* Start Extracted text *
It’s an annual tradition come early January — people everywhere pulling back from their resolutions, finding some wiggle room in the certainty of change that seemed so absolute only a week or two ago. You can be sure that one area of regression involves social media.
New research, in fact, supports that idea — specifically, the high value that consumers attach to Facebook, and the high cost it would take to make them leave the social media platform.
As the new year begins, 2019 promises to bring more than a few challenges to Facebook, given that it’s yet to dig itself out from controversies involving privacy, data security and data sharing. People are becoming more aware of spending too much time on social media — either arguing with strangers over politics, obsessively checking out memes or following other rabbit holes that take them away from their real-life relationships — and are learning more about how they are tracked, analyzed and sold to via all that data they give up for free Facebook access.
But that doesn’t mean consumers plan to leave Facebook anytime soon.
* End Extracted text *
* Start Supplied entries *
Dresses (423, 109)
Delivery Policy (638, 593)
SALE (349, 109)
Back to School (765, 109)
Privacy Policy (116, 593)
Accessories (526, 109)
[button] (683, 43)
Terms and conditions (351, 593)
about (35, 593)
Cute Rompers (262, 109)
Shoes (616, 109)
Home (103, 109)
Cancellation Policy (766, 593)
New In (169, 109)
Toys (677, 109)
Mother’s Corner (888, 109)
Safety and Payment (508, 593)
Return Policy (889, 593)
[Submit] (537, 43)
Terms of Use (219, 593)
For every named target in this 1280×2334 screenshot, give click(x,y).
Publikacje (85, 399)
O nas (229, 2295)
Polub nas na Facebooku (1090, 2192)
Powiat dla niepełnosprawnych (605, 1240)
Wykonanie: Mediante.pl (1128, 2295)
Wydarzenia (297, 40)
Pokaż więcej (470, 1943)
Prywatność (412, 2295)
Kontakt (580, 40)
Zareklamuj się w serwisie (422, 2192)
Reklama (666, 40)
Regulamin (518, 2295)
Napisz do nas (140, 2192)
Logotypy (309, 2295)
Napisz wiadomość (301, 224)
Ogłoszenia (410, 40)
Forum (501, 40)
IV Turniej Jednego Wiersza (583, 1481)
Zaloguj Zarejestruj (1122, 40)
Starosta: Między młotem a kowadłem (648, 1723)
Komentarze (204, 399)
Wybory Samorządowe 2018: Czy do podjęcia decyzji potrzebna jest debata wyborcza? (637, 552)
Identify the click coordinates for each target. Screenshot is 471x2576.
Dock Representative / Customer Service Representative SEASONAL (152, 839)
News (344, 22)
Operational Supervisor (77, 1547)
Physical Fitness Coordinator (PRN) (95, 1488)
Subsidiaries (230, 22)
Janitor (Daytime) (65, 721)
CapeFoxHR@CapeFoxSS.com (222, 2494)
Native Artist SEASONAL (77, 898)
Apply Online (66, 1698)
* End Supplied entries *
= What is being asked =
In the article about Facebook, which areas of controversy does the text say Facebook has yet to dig itself out from?

= Solution =
Privacy, data security and data sharing.